What we breed is Greed, Destruction & Anger.

Why can't we all live in peace & together as friends respecting our world?

Anyway the point is that we are destroying the Planet, us & us alone.

When was the last time anyone saw a Sheep or a Deer or an Owl etc disrespect the Earth & it's enviroment?
Ever seen an animal drunk or throw litter from a car, no.

I think England (used to be called Great Britain - nothing great anymore) like many other countries have lost the plot of why we humans are allowed to visit Earth.
When I was a kid we respected & still do our elders, our society & above all the Earth.

As we are going on a tour shortly I was only saying the other week to er indoors. We could make our tour a litter tour. Photograph the disgusting state of the Land & all the debris which Humans scatter around.

How does an old stereo, television set, lifejacket, etc get in the middle of our countryside? Never seen any of these with legs walking down the road.

Anyway I could go on & on.
*But the point is quoting: robjmckinney*
*"Is chasing a few sheep such a desperate crime when ultimately we put a bolt through their head and chop them up for Sunday roast. While all people are not so litter conscous as the few it does provide important work for people in an area where there is not much work!

Try complaining at Gypsies who spent their lives creating *hit piles and spoiling it for campervans. I live on the coast and every parking area has height barriers making it impossible to park, due to the summer invasion of gypsies". *

Animals are part of the universe & understand their role: we as humans do not understand.
As for True Gypsies I think they would take offence to be blamed for height barriers. True Gypsies are great people to know & to be with.
Just like the Native Americans, these people are wise & have much wisdom. Then along came the White Man & started to destroy the Earth.

The Earth should be respected & all of it's inhabitants.
Would you like someone to hit your children with sticks or chase them like a pack of Wolves?
We are all equal & deserve the same respect in return as what the Universe asks for.

When we park up if there's litter around we pick it up.
If I see someone littering I point it out.
If I see someone's dog foul the land & they do not pick it up, then I will & give it back to them.

No offence taken to your comments, none meant in posting mine.
I just see things in a different perspective than others.

When it comes to the state of the Earth - blame Man - let Nature be Nature


----------



## scooter (Jun 10, 2008)

lenny said:


> Excuse my ignorance but what are "Neds"?...In March I was parked up on a beach spot near Musselborough intending to stay the night,conscious of the fact that there was a Gypsy site about 500 yards away, this did'nt deter me but as soon as the boy racers started arriving, I decided it was time to leave.

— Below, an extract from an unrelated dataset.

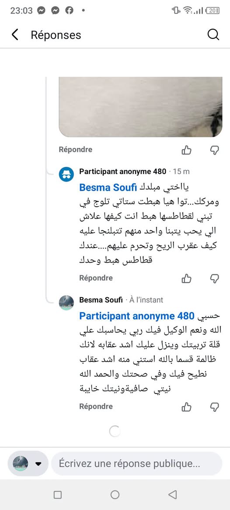This screenshot has height=510, width=230.
Task: Click Répondre under Participant anonyme 480's comment
Action: point(96,278)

To me Neds are just new generation yobs moulded by society that dont care about anything but themselfs taught by parents who are half way there themselfs,most of these people have never been put in their place by a permissive society.
You know if a yob gets the kicking of his life it makes him think twice about anoying strangers in the future,the school cane at least gave them an idea what it was like to be on the recieving side.
Real gypsy's are the cleanest people you could meet ,the new age types from the general population get them a bad name.
Give me gypsy's any day compared to what is comming out of our towns and cities these days,as they are worse and much muckier.


----------



## robjmckinney (Jun 10, 2008)

As generic term 'gypsy', while I have had many friends of gypsy stock which includes working with and employing them, my version is more accurate in a general terms. Nationally the problems they cause and the mess they leave in their travels is no open to deny. Having lived and worked in many areas of the UK to say gypses in their various gusies are not a problem is somewhat simplistic. On my wild camping experiencies staying at the various lay-bys our gypsy cousins have visited the damage listed above is somehat light.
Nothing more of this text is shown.